Italy have undoubtedly enjoyed an illustrious history at youth level, but the World Under-20 Championship has always eluded the Azzurri. Indeed, this tournament not only represents the chance to redeem this current squad, but also to erase the memories of a very poor participation four years ago.

Back in 2005, when the tournament was hosted in the Netherlands, the Italians were most disappointing. They managed just one victory at the group stage, triumphing over Canada, and were beaten by Colombia and, more humiliatingly, Syria. The sole victory over the North American side actually prolonged Italy’s embarrassment, as they qualified for the round of 16 as one of the best third placed sides, losing on penalties to Morocco after a 2-2 draw.

That 2005 squad also failed to yield significant players for the future, but performances at youth championships since, the recent failure to reach this season’s European tournament aside, have given more cause for optimism.

The U-20 side of 2008 claimed the prestigious Toulon Tournament, and the U-21 team reached the semi-finals of the European Championships held this summer in Sweden.  Furthermore, the fast-tracking of Davide Santon from Inter straight to the senior national team must also not be overlooked. To portray Italy as a barren waste land of youth development would be far from correct.

Building on 2008

With 2008 consigned to the history books, only six of the squad who played in the Czech Republic to seal Italy’s place at this tournament remain in the team who travel to Egypt. However, much of the responsibility to guide Italy through will fall on their shoulders. Italy lost out in the 2008 final to Germany 3-1, despite enjoying a numerical advantage for much of the game, and the goal scorer for the young Italians that day, Silvano Raggio Garibaldi, is one of those called up into this side.

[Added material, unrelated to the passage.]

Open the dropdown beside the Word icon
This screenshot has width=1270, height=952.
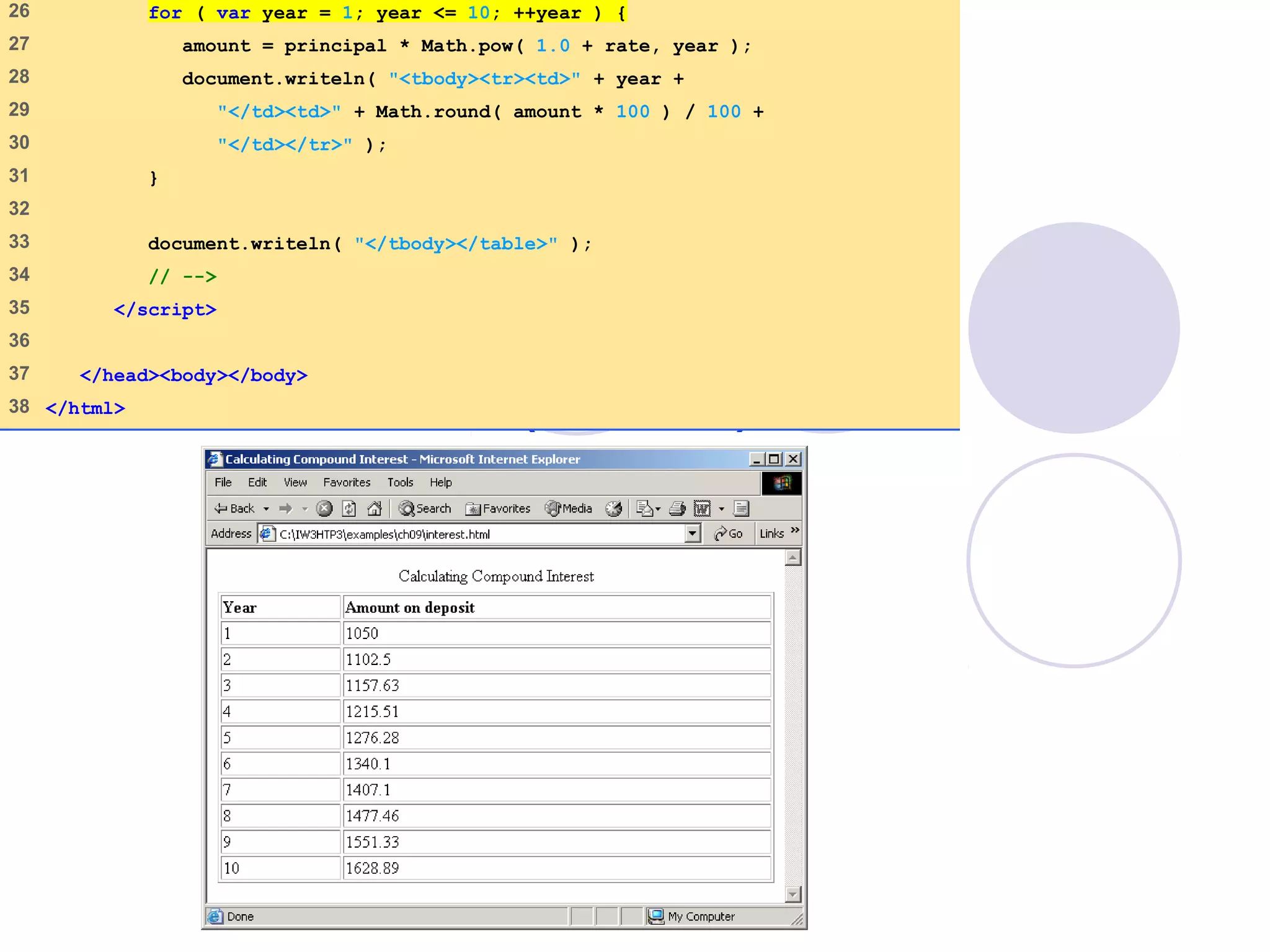(x=721, y=509)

One who didn’t feature last summer but could make a strong impact in Egypt is Roma full-back Alessandro Crescenzi. Comfortable on either flank, the 17-year-old has already made his debut in the full team, but has been loaned to Grosseto to gain further experience.

For many of these players the tournament will represent a chance to shine, but the majority of them can count on the support of their club, even if many have been farmed out to get more exposure to first team action away from the glare of the Serie A spotlight. One player though isn’t as fortunate: Claudio Della Penna. The midfielder is nominally under contact with Roma, but hasn’t been registered to play for the senior team and is now too old to play for the youth side. Ostracised by his club he trains largely alone, but he is still supported by the Italian Federation for whom he has featured at numerous youth levels. For him the tournament will be a chance to catch various scouts’ eyes.

Full Squad:

Goalkeepers: Vincenzo Fiorillo (Sampdoria), Andrea Gasparri (Giulianova), Antonio Piccolo (Juventus)

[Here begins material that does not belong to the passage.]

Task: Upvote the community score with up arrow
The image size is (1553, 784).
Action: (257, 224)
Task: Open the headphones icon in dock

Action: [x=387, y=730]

Defenders: Michelangelo Albertazzi (Milan), Francesco Bini (Piacenza), Nicolo Brighenti (Pergocrema), Marco Calderoni (Piacezna), Alessandro Crescenzi (Groseseto), Matteo Gentili (Varese), Antonio Mazzotta (Lecce), Vasco Regini (Sampdoria)

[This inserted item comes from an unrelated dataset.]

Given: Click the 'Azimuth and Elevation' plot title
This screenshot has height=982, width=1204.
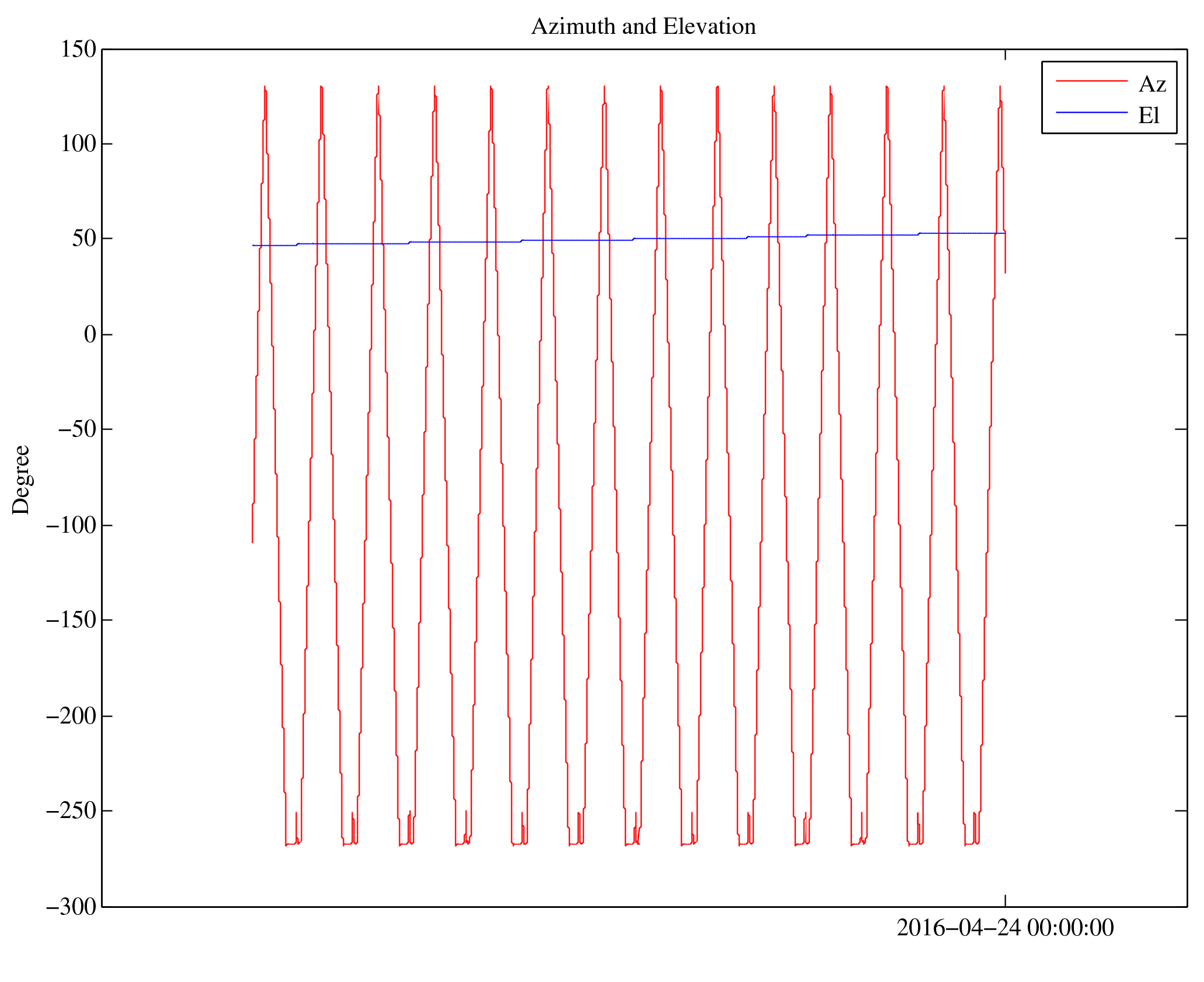Looking at the screenshot, I should pos(643,27).
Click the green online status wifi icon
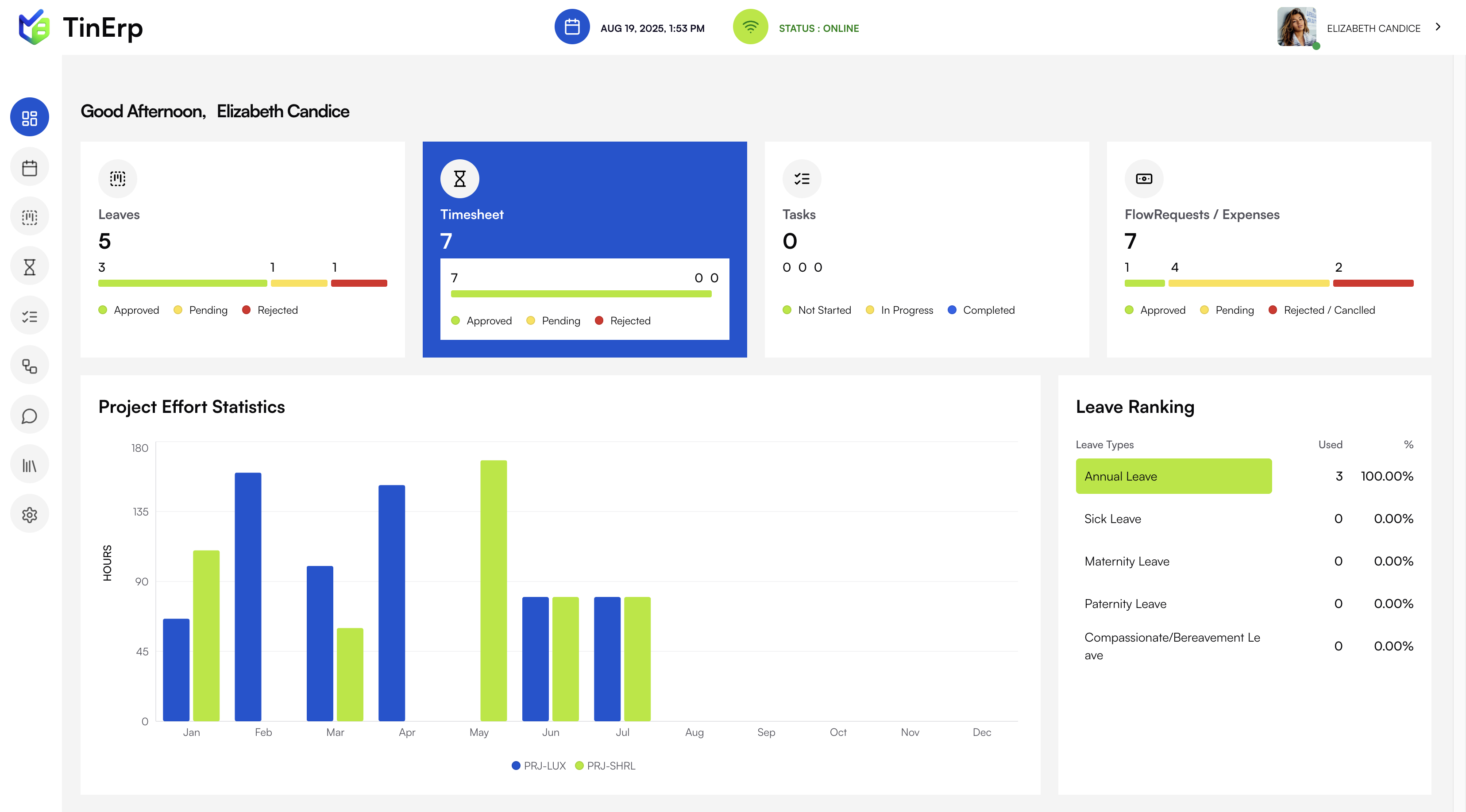The width and height of the screenshot is (1466, 812). pos(750,27)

Midfielders: Giacomo Bonaventura (Atalanta), Claudio Della Penna (Roma), Andrea Mazzarani (Crotone), Mattia Mustacchio (Ancona), Silvano Raggio Garibaldi (Genoa), Marco Romizi (Reggiana), Fabio Sciacca (Catania)

Attackers: Umberto Eusepi (Reggiana), Piergiuseppe Maritato (Gallipoli), Gianvito Misuraca (Vicenza)


September 25 – Paraguay

September 28 – Trinidad and Tobago

October 1 - Egypt


Italy will be pleased that their final game is against the hosts, and they will hope to have wrapped up qualification to the knock-out stage by then. Egypt will be able to count on the fanatical backing of their supporters if the African Cup of Nations of 2006 is anything to go by. Paraguay will be tricky opponents in the first match, but with four points almost certainly enough to guarantee qualification, the match against the young Soca Warriors will be the one the management target to achieve maximum points.

Whilst a failure to qualify for the knock-out stage would rank as a major surprise, exactly how far this young Italy side go remains open to debate. With little first team experience in the side, and missing the like of Alberto Paloschi and Chuka Okaka from the attack, a prolonged stay at the tournament may be beyond this young team.